Charter Communications has reviewed a $25 billion financing deal that may clear the road for its increasingly public battle to acquire rival cable-TV provider Time Warner Cable.
The US fourth largest cable operator which has been interested in Time Warner rival since the summer, has been in talks about debt financing for the deal with banks including Barclays, Deutsche Bank, Goldman Sachs and JPMorgan, as the acquisition price is bigger than Charters market value.
In other words, Charter, which has a market value of $14.1 billion, needs to raise substantial funds to buy Time Warner Cable, which had a market capitalization of $38.6 billion based on Wednesday’s closing price of $136.80 a share. Time Warner Cables shares, have appreciated about 40% from around $96 since June when Charters interest became public.
Charter could enter a fierce battle with other suitors for Time Warner Cable, including Cox Communications Inc. and Comcast Corp. Furthermore, according to Financial Times last week executives at Time Warner Cable had approached Comcast, the cable-TV market leader, to ask it to make an offer that would rival Charter’s.
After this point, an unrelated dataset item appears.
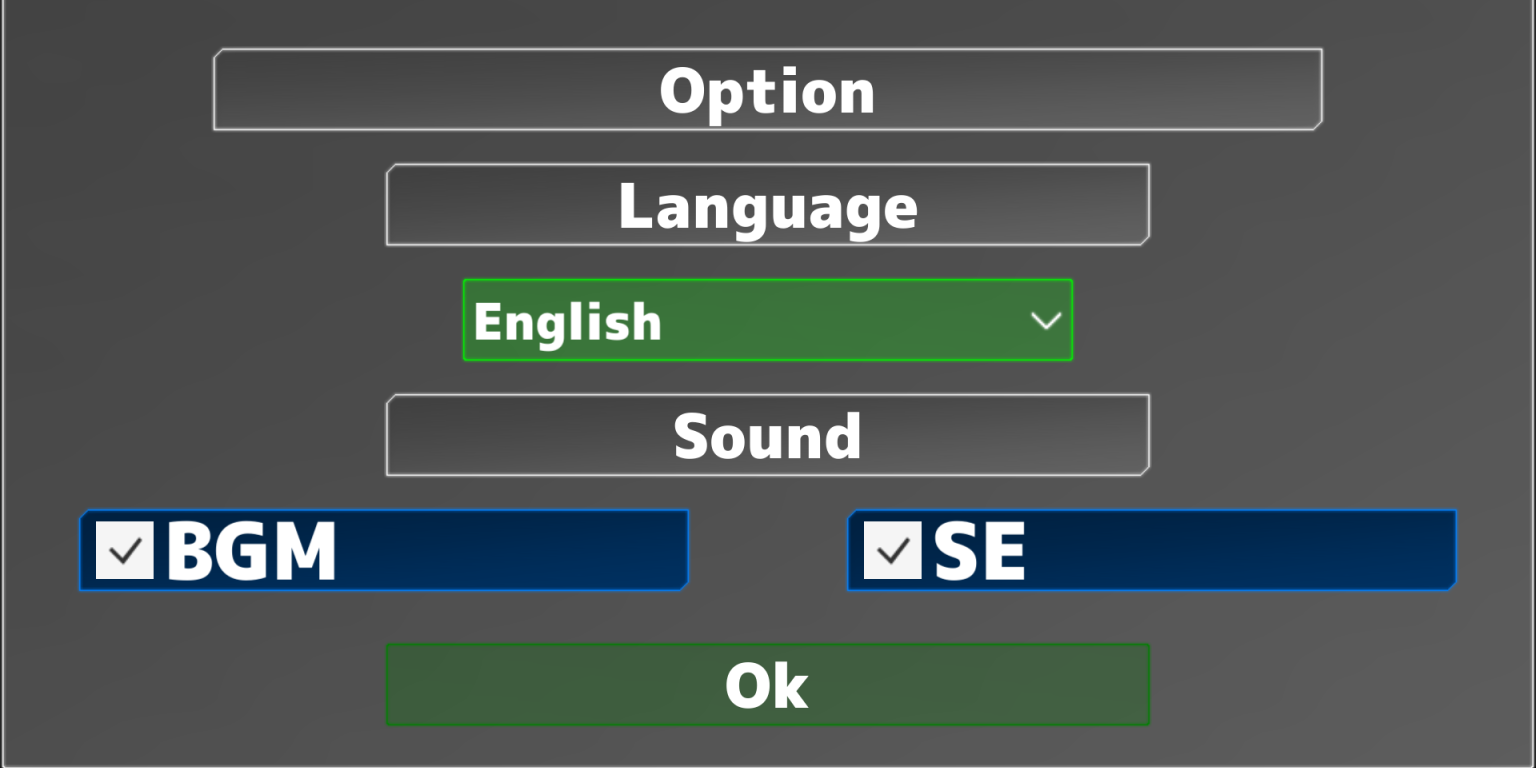Toggle background music via the blue BGM bar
The main reason for the approach of Time Warner Cable to Comcast, could be in part because of its concerns a deal with Charter could be financially risky since it carries significant debt relative to its earnings.
“The fact that Charter plans to finance this deal with debt increases the odds that the coming consolidation will drive cost-cutting in service, infrastructure and content,” said to Financial Times, Barry Parr, a media analyst with Outsell.
Cable operators are facing pressure in their video businesses from online solutions. Customers cancel pay-TV subscriptions in preference and switch to cheaper online streaming options, such as Netflix. At the same time, the industry is battling against satellite TV and phone companies. Time Warner Cables operational performance dropped comparing to other big cable operators, such as Comcast, in recent quarters. In the third quarter, the company lost far more TV subscribers than expected.
Charter would most likely come with an offer for Time Warner Cable, people familiar with the matter have said. Considering Time Warner Cables poor operational results, investors could push the company to accept a sale.